As late as 2006, conventional wisdom was that U.S. production of natural gas was in decline, with increasing imports needed to meet demand. But perceptions began to change with the discovery and exploitation of large gas-bearing shales, beginning with the Barnett Shale in Northeast Texas. Just two years later, with the discovery of the Marcellus Shale extending southwest from upstate New York through Appalachia, as well as the Haynesville (Louisiana), Fayetteville (Arkansas), Woodford-Arkoma (Arkansas and Oklahoma), and Bakken (North Dakota and Montana) shales, there was growing belief that the nation would soon be awash in natural gas and its reserves-to-production ratio would exceed 100 years (Krauss, 2008a, 2008b).

Conventional gas is extracted primarily from porous sandstone lying below impermeable cap rock. The large permeability of the sandstone makes it easy to extract the gas once a well has been drilled. That's not the case for unconventional gas found in coal seams, tight sands, and shale rock. The low permeability of these formations limits gas production by conventional means.

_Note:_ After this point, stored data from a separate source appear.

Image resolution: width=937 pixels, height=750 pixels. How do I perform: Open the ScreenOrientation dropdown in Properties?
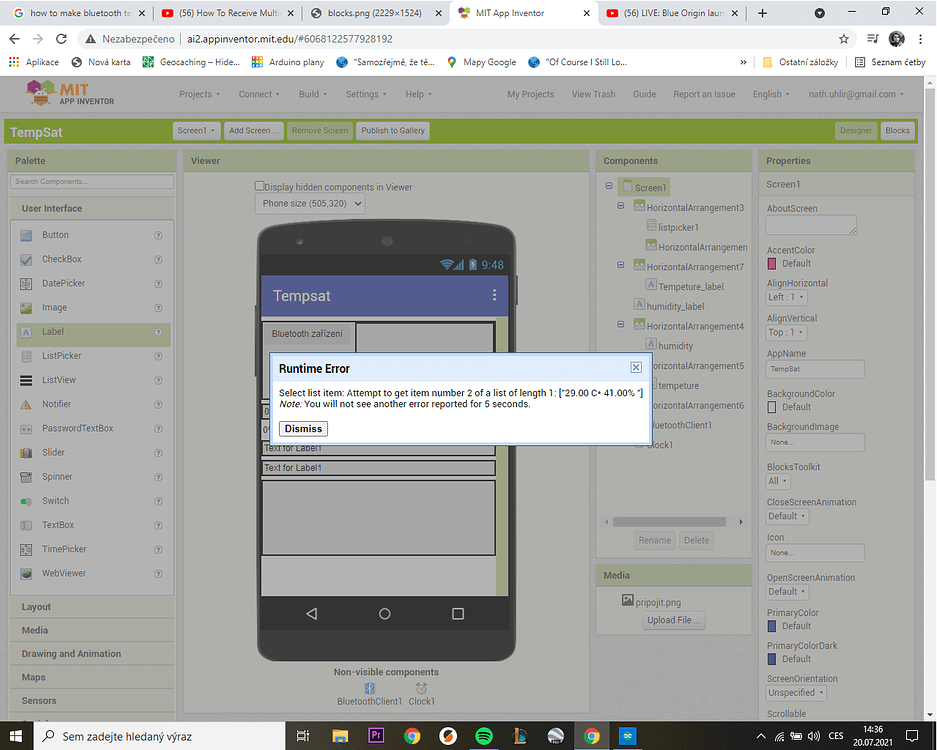795,692
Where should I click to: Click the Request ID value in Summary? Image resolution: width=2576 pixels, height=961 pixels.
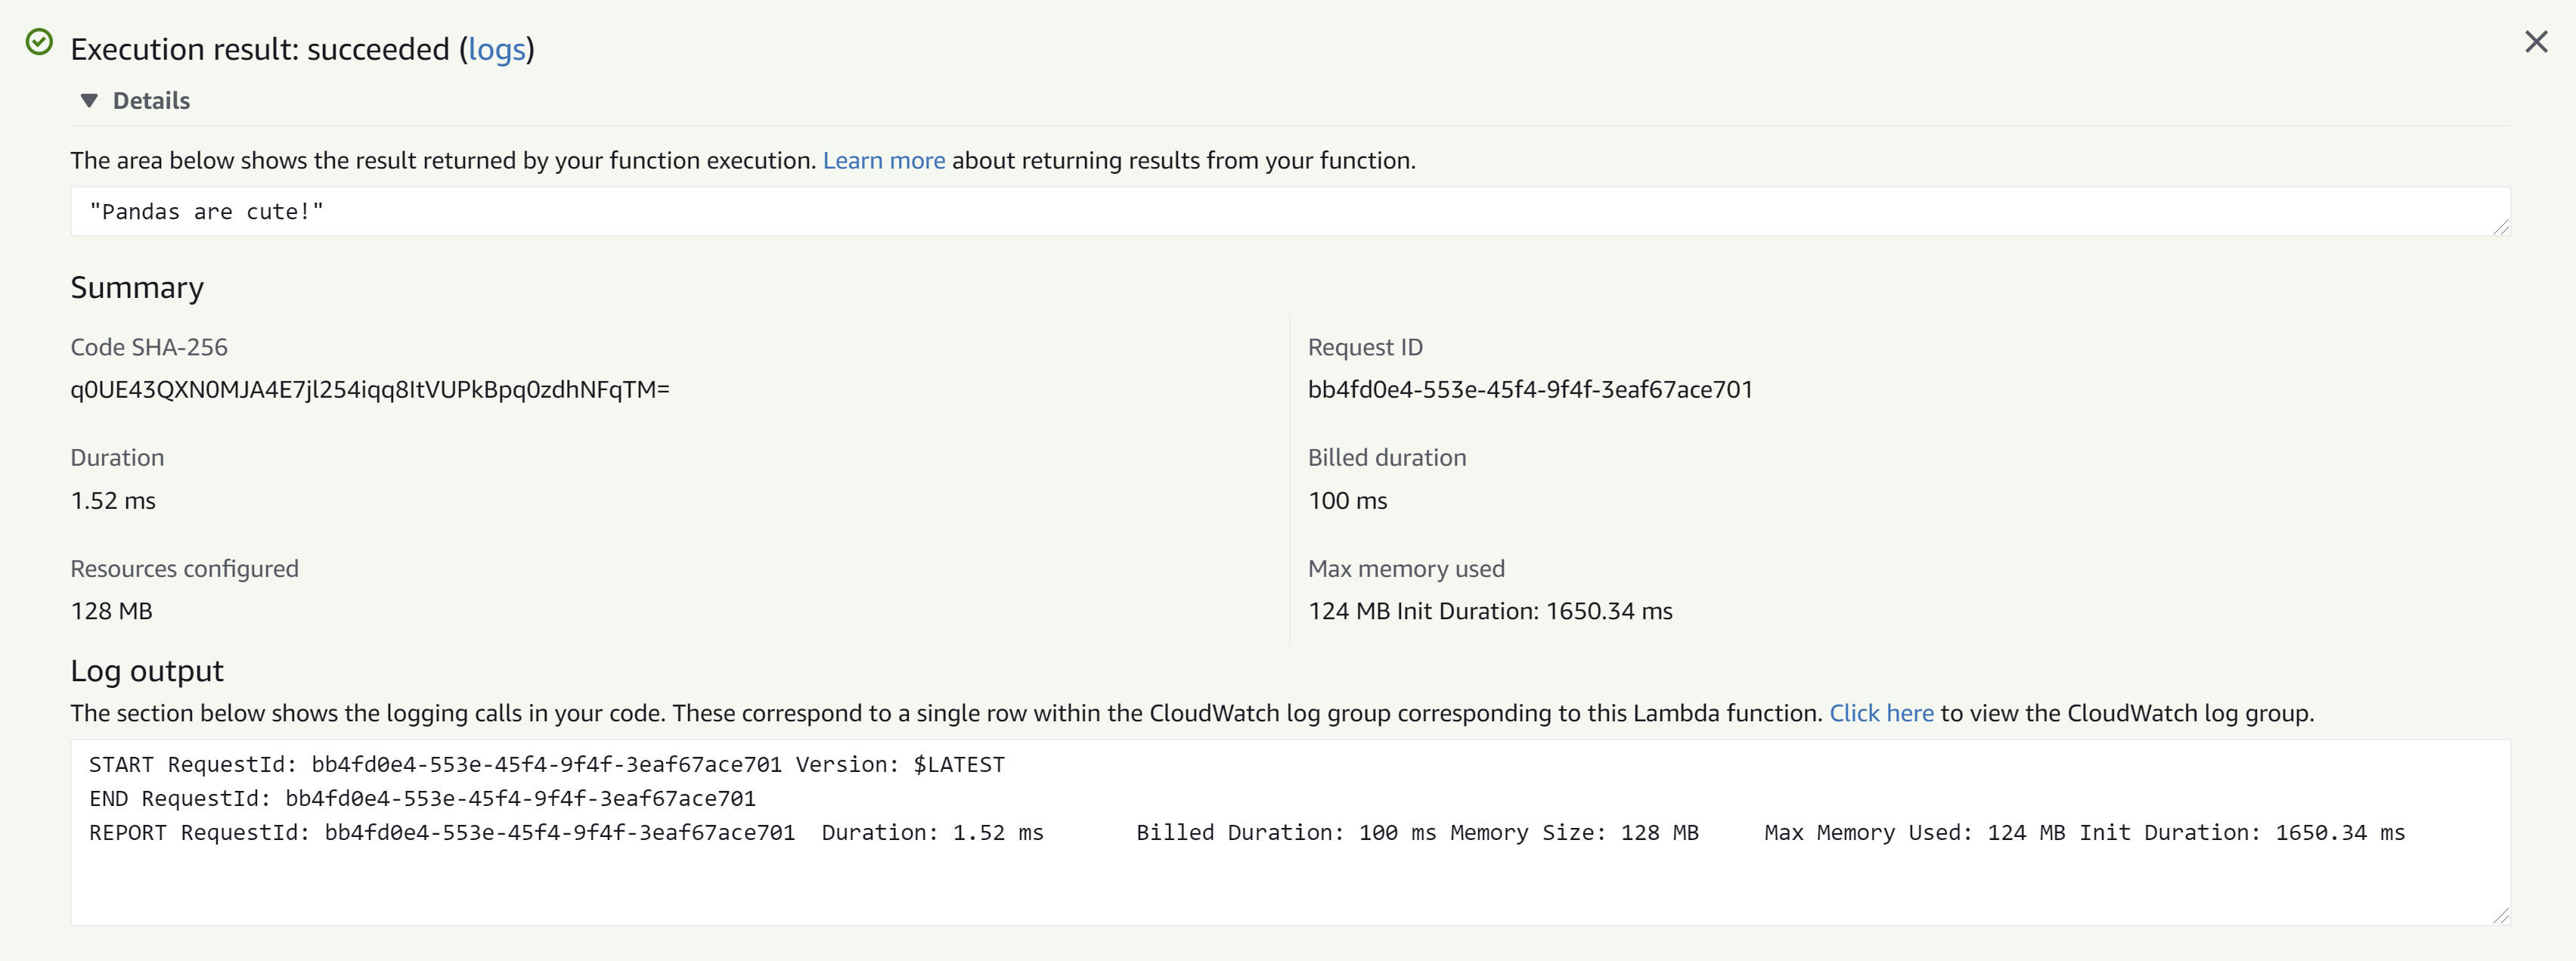click(1530, 390)
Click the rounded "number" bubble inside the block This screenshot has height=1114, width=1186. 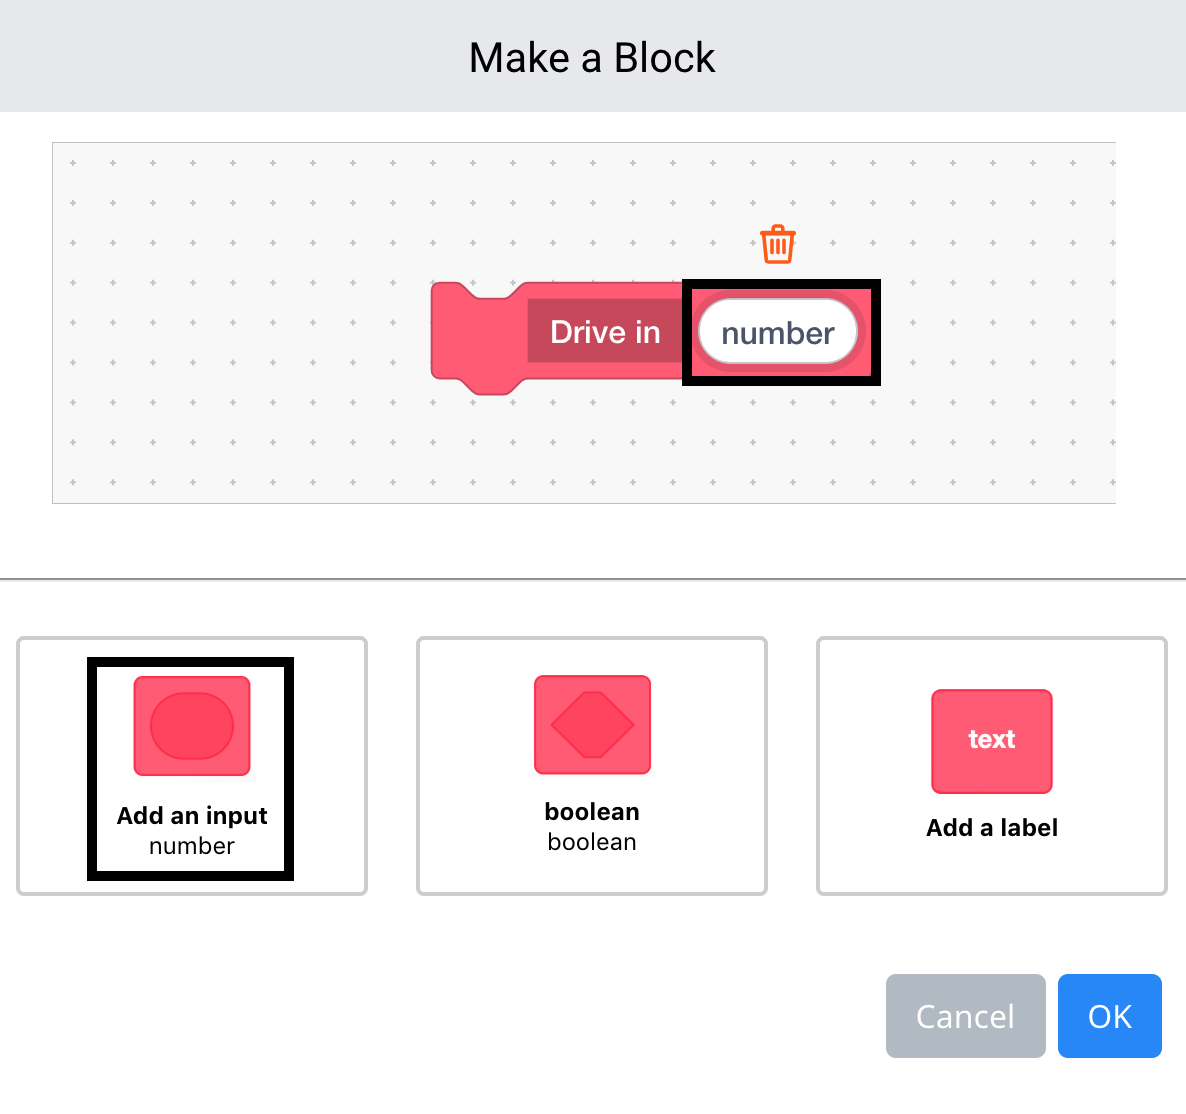(x=777, y=332)
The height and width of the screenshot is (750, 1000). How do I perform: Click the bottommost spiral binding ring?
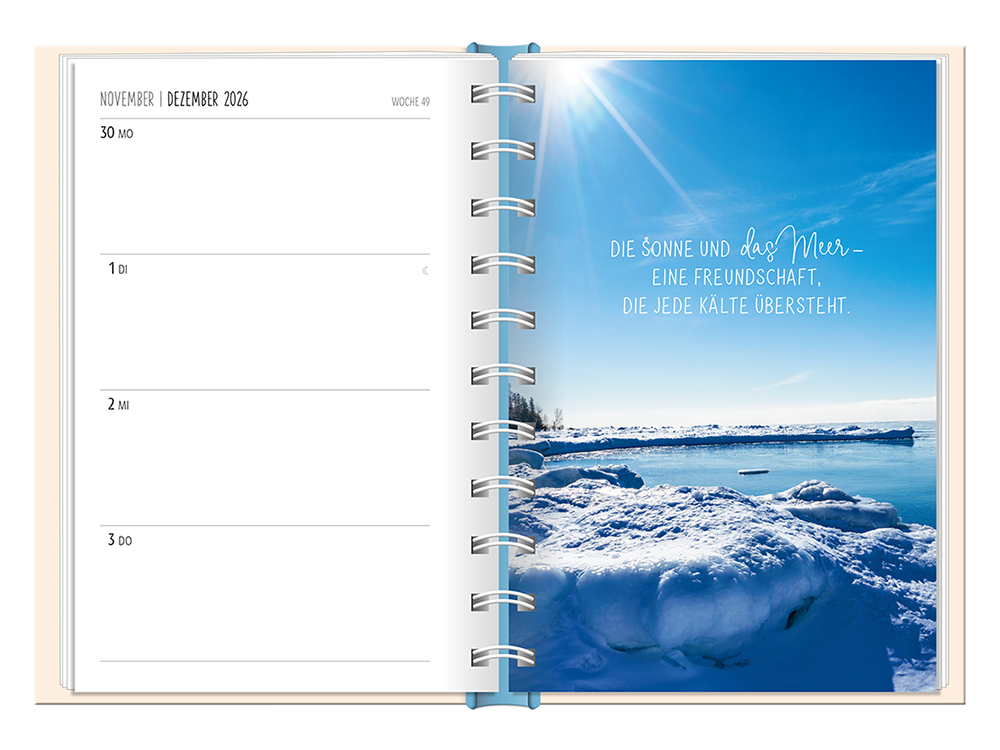coord(502,657)
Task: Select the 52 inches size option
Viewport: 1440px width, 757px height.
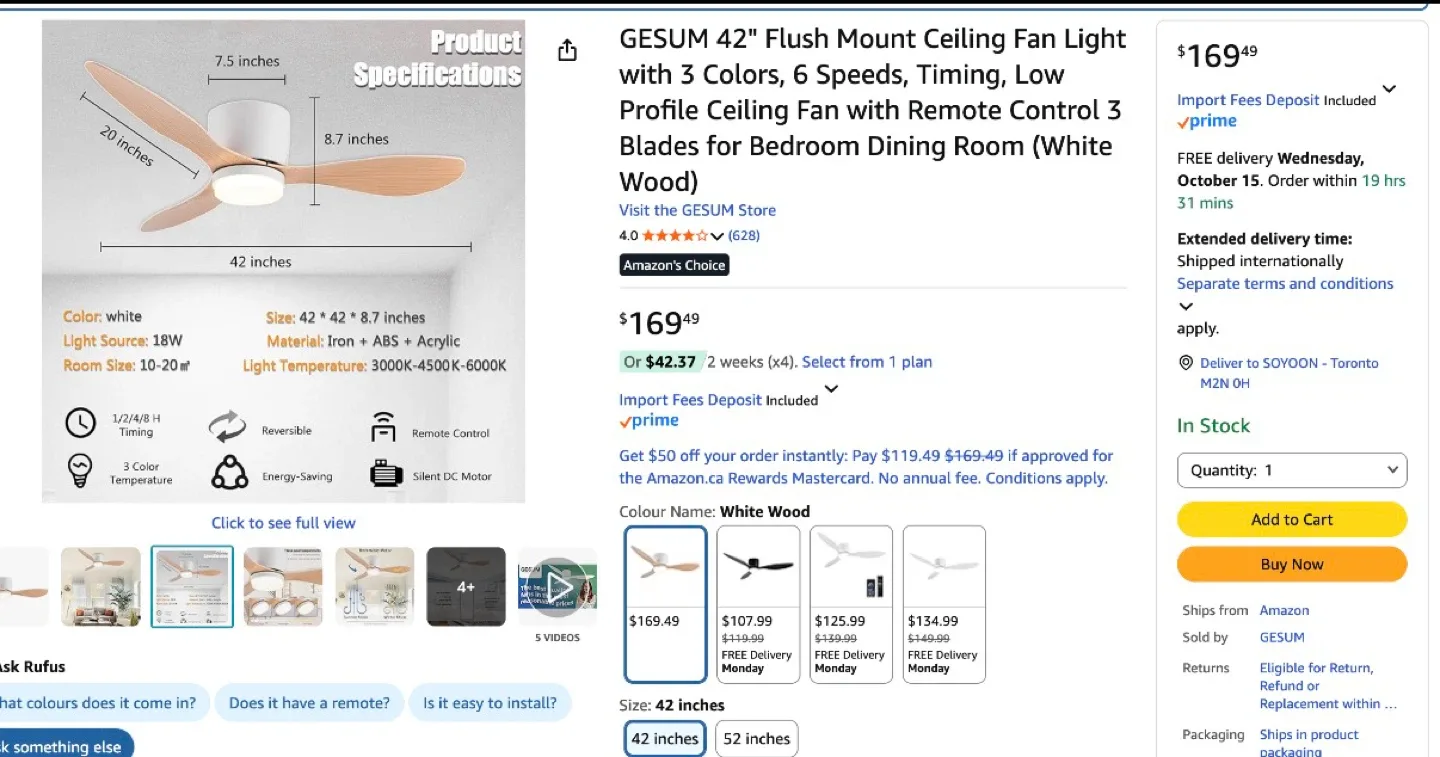Action: pos(757,739)
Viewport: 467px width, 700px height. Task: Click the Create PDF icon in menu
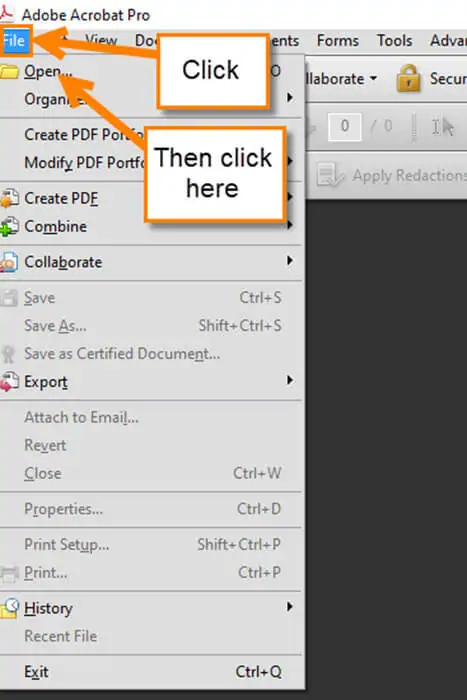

Shale is a soft, fine-grained rock formed from mud deposits in shallow seas some 400 million years ago. Although shale formations are buried up to 4,000 meters below ground and gas is trapped within the shale, advanced recovery techniques have made production economically viable. A well can be drilled to the requisite depth and extended horizontally for thousands of meters, thereby greatly expanding the size of a gas field accessible to a single well.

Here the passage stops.